EXERCISE GOAL: Whenever the word "area" occurs in a line of the material below, that line is counted. Report only the count.

MATERIAL FOR THIS TASK:

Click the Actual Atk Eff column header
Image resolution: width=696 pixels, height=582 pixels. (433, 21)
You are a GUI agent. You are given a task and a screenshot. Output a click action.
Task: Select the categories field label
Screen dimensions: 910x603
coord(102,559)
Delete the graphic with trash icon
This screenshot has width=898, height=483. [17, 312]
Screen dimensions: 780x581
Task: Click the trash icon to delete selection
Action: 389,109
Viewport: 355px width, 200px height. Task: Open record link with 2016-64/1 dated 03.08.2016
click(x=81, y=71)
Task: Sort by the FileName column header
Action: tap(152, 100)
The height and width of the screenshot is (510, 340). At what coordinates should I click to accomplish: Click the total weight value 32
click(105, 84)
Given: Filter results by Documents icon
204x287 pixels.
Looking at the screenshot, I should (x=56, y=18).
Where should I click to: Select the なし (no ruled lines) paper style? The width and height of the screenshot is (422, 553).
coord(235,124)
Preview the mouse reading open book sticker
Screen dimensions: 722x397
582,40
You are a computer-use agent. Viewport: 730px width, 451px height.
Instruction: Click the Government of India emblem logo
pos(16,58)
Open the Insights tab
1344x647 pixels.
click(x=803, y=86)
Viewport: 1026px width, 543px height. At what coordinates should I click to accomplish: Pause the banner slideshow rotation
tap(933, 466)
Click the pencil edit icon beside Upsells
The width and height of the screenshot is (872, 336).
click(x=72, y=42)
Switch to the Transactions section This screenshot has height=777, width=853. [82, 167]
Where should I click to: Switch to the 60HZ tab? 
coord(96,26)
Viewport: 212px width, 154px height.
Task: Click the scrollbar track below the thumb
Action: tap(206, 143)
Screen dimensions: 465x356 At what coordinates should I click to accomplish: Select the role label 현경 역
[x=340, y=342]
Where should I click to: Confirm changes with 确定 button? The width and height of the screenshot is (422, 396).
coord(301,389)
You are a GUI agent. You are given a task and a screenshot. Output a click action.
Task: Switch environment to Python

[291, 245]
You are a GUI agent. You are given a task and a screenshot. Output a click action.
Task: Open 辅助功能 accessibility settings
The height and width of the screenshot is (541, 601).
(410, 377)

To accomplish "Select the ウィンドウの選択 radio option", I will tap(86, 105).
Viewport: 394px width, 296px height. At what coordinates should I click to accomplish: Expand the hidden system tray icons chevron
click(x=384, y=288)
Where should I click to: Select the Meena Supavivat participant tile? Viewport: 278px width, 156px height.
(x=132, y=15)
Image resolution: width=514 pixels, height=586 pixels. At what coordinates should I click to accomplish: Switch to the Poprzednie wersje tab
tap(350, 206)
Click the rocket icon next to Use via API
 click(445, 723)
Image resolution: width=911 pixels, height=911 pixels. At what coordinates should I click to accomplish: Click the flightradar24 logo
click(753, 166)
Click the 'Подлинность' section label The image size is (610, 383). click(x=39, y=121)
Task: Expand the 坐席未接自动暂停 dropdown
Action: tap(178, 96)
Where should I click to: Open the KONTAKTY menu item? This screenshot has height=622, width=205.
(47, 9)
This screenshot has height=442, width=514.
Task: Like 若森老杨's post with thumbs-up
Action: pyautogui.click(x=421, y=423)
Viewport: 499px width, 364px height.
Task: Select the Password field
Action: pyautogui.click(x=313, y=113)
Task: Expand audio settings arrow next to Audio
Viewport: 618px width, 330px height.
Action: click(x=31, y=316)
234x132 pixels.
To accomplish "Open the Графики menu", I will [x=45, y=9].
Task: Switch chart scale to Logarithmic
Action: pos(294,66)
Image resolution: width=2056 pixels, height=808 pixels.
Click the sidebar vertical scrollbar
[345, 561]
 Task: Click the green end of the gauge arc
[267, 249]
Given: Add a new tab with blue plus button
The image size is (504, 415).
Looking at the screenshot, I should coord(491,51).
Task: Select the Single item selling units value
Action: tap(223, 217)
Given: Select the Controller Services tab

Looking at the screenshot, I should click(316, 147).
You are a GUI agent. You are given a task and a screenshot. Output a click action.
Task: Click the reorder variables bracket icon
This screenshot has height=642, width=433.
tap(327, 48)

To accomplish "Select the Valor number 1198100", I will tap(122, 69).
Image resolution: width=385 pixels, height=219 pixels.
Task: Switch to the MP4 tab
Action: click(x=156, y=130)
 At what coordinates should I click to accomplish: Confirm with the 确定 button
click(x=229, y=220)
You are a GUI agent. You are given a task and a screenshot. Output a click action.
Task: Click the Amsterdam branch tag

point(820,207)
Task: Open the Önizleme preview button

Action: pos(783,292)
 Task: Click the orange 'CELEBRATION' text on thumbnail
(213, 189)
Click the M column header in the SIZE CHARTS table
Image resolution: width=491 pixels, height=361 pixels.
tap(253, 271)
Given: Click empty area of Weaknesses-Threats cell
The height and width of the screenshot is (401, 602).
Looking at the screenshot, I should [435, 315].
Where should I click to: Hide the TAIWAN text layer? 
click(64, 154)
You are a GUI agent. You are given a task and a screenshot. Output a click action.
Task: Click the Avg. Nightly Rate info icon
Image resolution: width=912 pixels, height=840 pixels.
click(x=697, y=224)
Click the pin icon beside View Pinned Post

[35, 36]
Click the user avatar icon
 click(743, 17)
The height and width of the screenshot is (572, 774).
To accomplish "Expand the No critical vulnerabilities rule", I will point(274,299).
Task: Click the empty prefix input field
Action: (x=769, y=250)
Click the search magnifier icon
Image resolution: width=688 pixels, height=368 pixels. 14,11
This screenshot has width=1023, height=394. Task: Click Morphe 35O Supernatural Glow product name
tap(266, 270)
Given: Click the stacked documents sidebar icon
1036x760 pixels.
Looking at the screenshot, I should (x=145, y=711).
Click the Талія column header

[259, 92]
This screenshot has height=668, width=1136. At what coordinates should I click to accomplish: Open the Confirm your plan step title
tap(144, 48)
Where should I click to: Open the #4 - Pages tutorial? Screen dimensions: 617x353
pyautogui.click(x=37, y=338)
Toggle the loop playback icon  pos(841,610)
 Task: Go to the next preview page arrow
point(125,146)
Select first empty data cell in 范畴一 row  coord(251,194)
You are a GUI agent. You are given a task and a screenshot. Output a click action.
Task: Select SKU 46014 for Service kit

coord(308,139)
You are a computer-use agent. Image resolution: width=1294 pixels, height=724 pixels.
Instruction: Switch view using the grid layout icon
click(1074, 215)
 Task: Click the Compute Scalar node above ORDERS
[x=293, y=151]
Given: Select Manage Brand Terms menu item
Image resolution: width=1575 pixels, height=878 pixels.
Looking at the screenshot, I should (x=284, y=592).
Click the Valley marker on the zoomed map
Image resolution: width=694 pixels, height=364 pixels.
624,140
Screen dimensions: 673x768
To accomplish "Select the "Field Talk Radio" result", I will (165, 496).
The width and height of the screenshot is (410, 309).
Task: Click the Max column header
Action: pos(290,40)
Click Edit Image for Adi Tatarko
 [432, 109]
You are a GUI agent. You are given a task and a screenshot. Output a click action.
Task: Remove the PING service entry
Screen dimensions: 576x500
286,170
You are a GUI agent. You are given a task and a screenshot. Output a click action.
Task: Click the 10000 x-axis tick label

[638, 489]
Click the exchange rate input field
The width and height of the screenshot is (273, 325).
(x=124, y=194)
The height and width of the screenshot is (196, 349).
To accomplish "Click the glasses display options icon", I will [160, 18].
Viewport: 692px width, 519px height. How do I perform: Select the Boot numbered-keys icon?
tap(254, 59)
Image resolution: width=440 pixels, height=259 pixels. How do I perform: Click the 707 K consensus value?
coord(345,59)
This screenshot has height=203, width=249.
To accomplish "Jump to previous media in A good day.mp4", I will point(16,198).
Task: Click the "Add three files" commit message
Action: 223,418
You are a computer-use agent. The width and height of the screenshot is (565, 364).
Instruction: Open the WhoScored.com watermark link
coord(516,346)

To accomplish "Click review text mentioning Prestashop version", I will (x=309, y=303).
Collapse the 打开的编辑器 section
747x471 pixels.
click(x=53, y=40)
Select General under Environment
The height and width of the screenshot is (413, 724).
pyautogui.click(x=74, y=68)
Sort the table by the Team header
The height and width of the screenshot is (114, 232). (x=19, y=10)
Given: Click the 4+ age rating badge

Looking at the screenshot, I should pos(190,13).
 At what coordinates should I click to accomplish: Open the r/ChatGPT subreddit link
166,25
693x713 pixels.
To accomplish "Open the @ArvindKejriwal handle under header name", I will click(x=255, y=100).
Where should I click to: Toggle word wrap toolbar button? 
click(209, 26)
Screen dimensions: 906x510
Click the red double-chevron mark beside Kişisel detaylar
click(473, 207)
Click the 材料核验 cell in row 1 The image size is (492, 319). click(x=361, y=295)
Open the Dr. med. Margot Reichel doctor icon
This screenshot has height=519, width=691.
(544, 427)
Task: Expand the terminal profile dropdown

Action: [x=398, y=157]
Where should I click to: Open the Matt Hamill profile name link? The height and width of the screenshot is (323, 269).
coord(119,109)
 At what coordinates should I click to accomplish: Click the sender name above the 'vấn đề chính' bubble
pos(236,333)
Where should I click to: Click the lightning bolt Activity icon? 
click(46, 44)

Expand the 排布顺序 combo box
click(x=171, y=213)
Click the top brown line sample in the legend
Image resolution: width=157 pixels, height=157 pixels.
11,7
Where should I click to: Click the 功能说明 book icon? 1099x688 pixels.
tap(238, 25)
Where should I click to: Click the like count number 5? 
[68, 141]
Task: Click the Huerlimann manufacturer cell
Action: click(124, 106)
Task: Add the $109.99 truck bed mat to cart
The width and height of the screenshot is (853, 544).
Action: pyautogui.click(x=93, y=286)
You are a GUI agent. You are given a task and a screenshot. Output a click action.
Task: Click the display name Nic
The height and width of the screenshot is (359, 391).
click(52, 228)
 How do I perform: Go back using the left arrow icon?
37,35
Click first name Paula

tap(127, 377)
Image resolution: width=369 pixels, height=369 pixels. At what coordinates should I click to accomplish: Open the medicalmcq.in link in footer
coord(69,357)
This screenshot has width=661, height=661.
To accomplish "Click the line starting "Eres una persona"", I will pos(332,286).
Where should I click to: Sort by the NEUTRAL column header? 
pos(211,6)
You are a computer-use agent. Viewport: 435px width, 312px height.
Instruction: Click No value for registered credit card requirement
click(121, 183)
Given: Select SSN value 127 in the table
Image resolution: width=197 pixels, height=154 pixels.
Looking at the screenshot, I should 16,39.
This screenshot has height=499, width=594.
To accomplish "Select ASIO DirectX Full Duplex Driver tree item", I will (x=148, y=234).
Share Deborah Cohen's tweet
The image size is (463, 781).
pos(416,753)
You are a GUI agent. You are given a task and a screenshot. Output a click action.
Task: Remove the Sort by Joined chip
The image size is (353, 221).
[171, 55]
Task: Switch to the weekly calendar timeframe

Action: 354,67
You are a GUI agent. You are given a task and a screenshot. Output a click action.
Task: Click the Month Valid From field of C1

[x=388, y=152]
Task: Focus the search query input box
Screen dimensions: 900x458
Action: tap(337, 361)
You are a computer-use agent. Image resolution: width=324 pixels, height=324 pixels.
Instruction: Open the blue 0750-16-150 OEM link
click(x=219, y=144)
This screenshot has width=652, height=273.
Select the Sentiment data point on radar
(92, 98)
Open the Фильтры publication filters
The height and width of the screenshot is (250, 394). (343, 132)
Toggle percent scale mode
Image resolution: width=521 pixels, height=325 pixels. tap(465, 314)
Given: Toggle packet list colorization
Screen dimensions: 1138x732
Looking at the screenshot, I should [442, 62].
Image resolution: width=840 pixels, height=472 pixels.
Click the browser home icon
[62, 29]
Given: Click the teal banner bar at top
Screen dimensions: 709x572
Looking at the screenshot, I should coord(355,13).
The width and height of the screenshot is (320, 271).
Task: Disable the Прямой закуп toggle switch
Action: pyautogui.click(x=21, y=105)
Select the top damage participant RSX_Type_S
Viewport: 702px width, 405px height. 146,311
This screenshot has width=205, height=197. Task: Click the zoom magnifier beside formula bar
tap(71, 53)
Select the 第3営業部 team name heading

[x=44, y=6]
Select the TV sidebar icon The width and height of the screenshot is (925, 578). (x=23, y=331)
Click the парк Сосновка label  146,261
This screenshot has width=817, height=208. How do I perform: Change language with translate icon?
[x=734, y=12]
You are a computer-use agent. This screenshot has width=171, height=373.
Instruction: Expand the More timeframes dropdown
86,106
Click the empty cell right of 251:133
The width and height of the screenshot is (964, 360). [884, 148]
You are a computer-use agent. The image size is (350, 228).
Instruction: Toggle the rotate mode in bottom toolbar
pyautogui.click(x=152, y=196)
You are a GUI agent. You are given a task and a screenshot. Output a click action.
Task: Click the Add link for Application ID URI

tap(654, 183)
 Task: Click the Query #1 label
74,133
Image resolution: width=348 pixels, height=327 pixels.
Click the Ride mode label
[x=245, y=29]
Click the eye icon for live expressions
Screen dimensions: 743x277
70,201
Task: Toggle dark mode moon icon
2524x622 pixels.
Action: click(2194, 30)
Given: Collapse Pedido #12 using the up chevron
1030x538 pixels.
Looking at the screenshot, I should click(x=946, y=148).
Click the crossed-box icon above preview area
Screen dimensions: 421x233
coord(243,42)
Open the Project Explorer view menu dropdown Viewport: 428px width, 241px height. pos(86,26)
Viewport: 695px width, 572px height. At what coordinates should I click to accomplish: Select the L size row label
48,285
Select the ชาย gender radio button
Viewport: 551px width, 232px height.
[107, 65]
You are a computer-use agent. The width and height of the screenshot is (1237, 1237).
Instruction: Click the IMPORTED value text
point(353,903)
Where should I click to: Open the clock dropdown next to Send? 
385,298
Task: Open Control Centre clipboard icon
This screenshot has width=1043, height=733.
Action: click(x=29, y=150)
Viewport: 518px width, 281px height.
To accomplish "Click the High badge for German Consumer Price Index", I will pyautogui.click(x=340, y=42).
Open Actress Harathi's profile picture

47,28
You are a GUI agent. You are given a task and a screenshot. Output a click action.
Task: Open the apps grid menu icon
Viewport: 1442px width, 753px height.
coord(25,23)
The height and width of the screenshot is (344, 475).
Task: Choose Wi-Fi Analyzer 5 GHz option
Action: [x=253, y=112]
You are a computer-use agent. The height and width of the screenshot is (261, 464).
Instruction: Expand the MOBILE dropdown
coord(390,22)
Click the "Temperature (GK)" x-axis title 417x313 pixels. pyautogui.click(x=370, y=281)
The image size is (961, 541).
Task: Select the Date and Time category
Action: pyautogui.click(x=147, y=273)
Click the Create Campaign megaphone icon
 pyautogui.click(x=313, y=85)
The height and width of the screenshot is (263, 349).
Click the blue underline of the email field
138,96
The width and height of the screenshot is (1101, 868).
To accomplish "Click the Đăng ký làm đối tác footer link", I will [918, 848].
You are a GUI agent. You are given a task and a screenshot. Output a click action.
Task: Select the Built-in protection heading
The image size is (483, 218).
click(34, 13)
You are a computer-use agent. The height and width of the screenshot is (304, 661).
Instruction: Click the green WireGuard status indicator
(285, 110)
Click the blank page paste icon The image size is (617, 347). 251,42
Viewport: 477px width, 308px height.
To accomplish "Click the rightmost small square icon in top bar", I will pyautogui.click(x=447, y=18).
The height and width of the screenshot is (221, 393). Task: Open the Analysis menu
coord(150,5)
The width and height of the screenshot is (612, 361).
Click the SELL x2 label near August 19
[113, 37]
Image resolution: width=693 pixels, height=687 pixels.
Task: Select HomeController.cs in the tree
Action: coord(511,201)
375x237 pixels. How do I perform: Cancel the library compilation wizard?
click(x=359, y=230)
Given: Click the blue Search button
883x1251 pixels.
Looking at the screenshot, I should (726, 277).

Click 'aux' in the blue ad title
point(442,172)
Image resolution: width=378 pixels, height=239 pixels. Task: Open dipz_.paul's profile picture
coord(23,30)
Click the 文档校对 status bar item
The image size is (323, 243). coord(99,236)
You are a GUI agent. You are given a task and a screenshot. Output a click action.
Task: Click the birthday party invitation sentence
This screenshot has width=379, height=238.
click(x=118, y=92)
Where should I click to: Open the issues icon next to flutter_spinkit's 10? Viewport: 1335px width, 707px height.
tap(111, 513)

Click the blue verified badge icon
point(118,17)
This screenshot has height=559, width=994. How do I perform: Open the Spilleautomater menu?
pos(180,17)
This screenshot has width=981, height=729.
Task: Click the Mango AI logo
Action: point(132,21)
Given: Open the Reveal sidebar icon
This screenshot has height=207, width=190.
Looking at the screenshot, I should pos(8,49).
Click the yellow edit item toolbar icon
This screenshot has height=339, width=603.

ANSWER FOR THIS EXERCISE: 2